ERIC Number: ED471993
Record Type: RIE
Publication Date: 2002-Aug
Reference Count: N/A
Private Schools, Segregation, and the Southern States.
Clotfelter, Charles T.
This paper considers the role of private schools in an assessment of segregation in K-12 schools, with special reference to the south. It presents evidence to support two main conclusions. First, private schools have grown in importance in the south since 1960, in contrast to their declining importance in the rest of the country. This contrary trend can be attributed to the region's small proportion of Catholics, to its rising affluence, and to school desegregation. Because of the typically large areas covered by school districts in the south, private schools have offered white families an especially effective means of avoiding exposure to nonwhites in schools, particularly in counties with very high minority concentrations. In those counties, the rate at which whites enrolled in private schools tended to rise with the percentage of all students who were nonwhite, increasing sharply in counties over 60 percent nonwhite. Second, the paper measures the extent to which private schools contribute to segregation in schools in all regions.
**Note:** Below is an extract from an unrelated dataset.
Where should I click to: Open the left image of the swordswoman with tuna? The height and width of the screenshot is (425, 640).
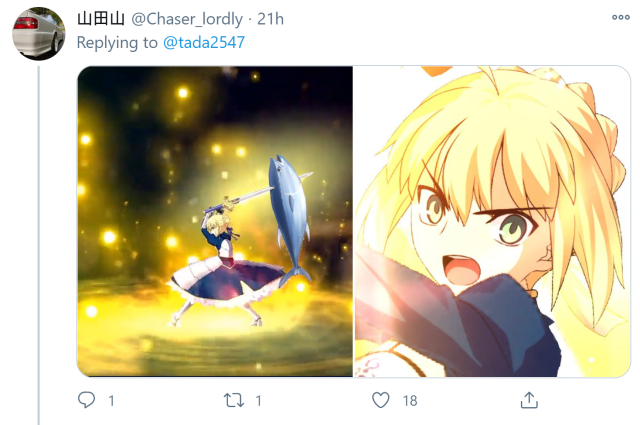click(215, 221)
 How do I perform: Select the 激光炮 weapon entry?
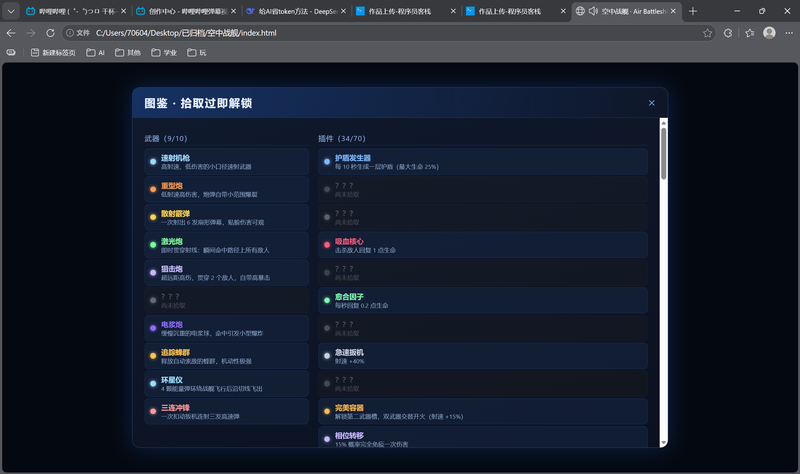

Using data on public and private enrollments in 1999-2000, the paper shows that private schools accounted for only about 17 percent of such segregation for the nation, with the bulk of segregation attributed to racial disparities between public and private school districts. For the nation, segregation increased between 1995-1996 and 1999-2000, and a rise in white private enrollments had a role in the increase. (Contains 12 references.) (Author/SM)
Publication Type: Reports - Descriptive; Speeches/Meeting Papers
Education Level: N/A
Authoring Institution: N/A
Identifiers: United States (South)
Note: Paper presented at the Conference on the Resegregation of Southern Schools (Chapel Hill, NC, August 29-30, 2002).